Ex-diretor do DAE é condenado por ter firmado ‘contrato verbal’

Kênio Franklin de Freitas pediu para que empresa continuasse trabalho mesmo após final do contrato


A juíza da 3ª Vara Cível de Santa Bárbara d’Oeste, Eliete de Fátima Guarnieri, condenou em primeira instância o ex-diretor-superintendente do DAE (Departamento de Água e Esgoto) Kênio Franklin de Freitas por ter fechado um “contrato verbal” para que uma empresa continuasse a prestar serviços para a autarquia mesmo após o fim do contrato formal. Cabe recurso da decisão.

Como não havia vínculo oficial, a empresa não recebeu pelo trabalho adicional e acionou a Justiça, que julgou procedente o pedido e condenou o DAE a pagar R$ 118.846,13 em um processo paralelo. Entretanto, a juíza Eliete determina que Kênio ressarça integralmente a autarquia.

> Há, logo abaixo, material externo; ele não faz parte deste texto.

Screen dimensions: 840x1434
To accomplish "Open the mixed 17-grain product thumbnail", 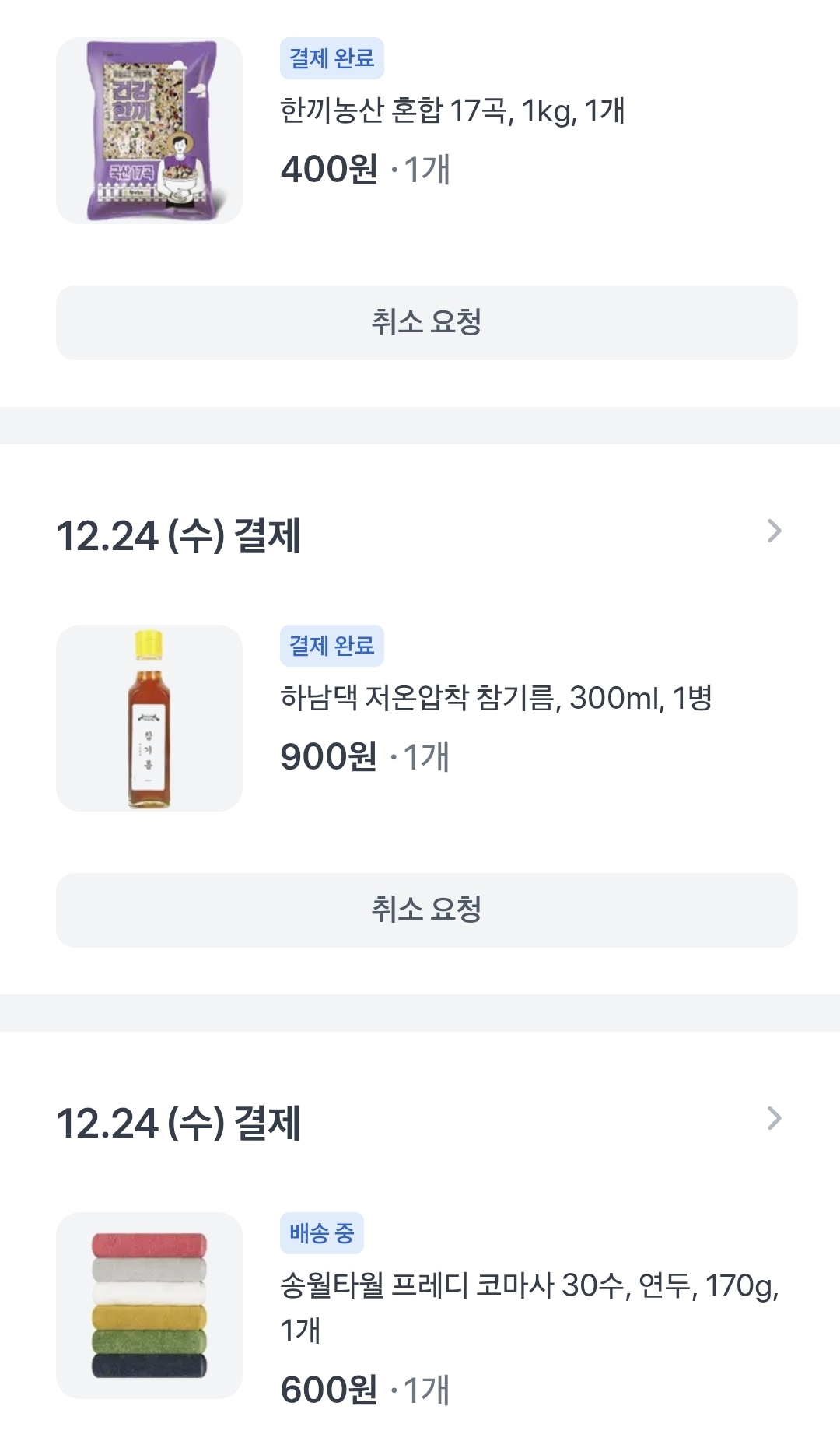I will click(149, 131).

Foto: Arquivo - Câmara de Santa Bárbara
Kênio Franklin de Freitas ficou à frente do DAE de SB de outubro de 2010 e janeiro de 2012

O réu foi diretor-superintendente do DAE entre 5 de outubro de 2010 e 6 de janeiro de 2012. Em 18 de outubro de 2010, ele celebrou contrato com a empresa Worldpav Comércio e Reciclagem para realização de serviços de reaterro compactado de valas e remendos asfálticos em locais onde o departamento faria manutenção de redes de água.

O vínculo era de seis meses, ao custo de R$ 134.550,00. Os serviços foram prestados e o contrato, extinto. Depois disso, Kênio teria entrado em contato com a Worldpav e fechado um acordo verbal para que a empresa continuasse com o serviço, sem que houvesse a abertura de uma nova licitação.

O MP (Ministério Público) apresentou ação civil pública em abril de 2014. A Worldpav informou que foi Kênio “quem autorizou verbalmente o acréscimo do contrato”.

Na sentença do dia 14 de outubro deste ano, a juíza Eliete julgou procedente a ação e determinou que Kênio ressarça integralmente o DAE. O processo sobre esse pagamento tramita na 1ª Vara Cível e o valor total só será conhecido após liquidação da sentença.

“Não há dúvidas de que o réu praticou o ato de improbidade administrativa que lhe foi imputado ao permitir, verbalmente, na qualidade de Diretor do DAE, a execução de serviços sem prévia licitação. Patente foi, portanto, a ilegalidade praticada pelo réu”, escreveu a magistrada.

Além disso, Kênio terá de pagar multa equivalente a cinco vezes o valor da última remuneração mensal recebida no cargo, que era de R$ 15.245,01. A sentença prevê ainda suspensão de direitos políticos por cinco anos a contar do trânsito em julgado e proibição de contratar com o Poder Público pelo mesmo período.

RECURSO. O advogado de defesa, João Luiz Gallo, disse que tomou ciência da sentença nesta terça-feira e que ainda não tinha conversado com seu cliente. A tendência é de que eles apresentem recurso. O LIBERAL não conseguiu contato direto com Kênio até o fechamento desta edição.